Masyarakat disulap melalui rekayasa algoritma untuk menggeser kecenderungan naluriah yang berintensitas tinggi, menjadi sekumpulan robot yang bergerak sesuai tanda yang melintas di banyak platform media.

Bahwa berbagai fenomena yang muncul khususnya sehimpun nilai yang tergeser dari anjuran puasa. Alasan yang mendorong hal tersebut, argumentasi jika manusia memiliki kebutuhan-kebutuhan yang membawanya menuju pada objek yang memberinya kepuasan. Seperti kata Jean Baudrillard dalam Masyarakat Konsumsi (2004), sistem kebutuhan adalah produk dari sistem produksi, bahwa kebutuhan tidak dibuat satu per satu dalam hubungan dengan objek-objek lain tetapi dibuat produksi sebagai kekuatan konsumtif.
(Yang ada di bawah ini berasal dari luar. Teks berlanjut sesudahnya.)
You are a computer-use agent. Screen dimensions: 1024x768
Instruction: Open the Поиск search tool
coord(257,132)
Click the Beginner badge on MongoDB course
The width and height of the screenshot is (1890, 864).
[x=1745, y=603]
Walaupun studi psikologi menjelaskan manusia akan mengejar apa-apa yang dibutuhkannya, kasus yang terjadi merupakan sebuah paradoks, bahwa berpuasa yang diperintahkan dan sudah diterangkan dalam kitab suci, kitab hadits dan tafsir, seakan-akan hilang manakala Ramadan tiba.

Mencermati ini semua, apakah substansi dan nilai-nilai puasa justru berpotensi mengalami pergeseran?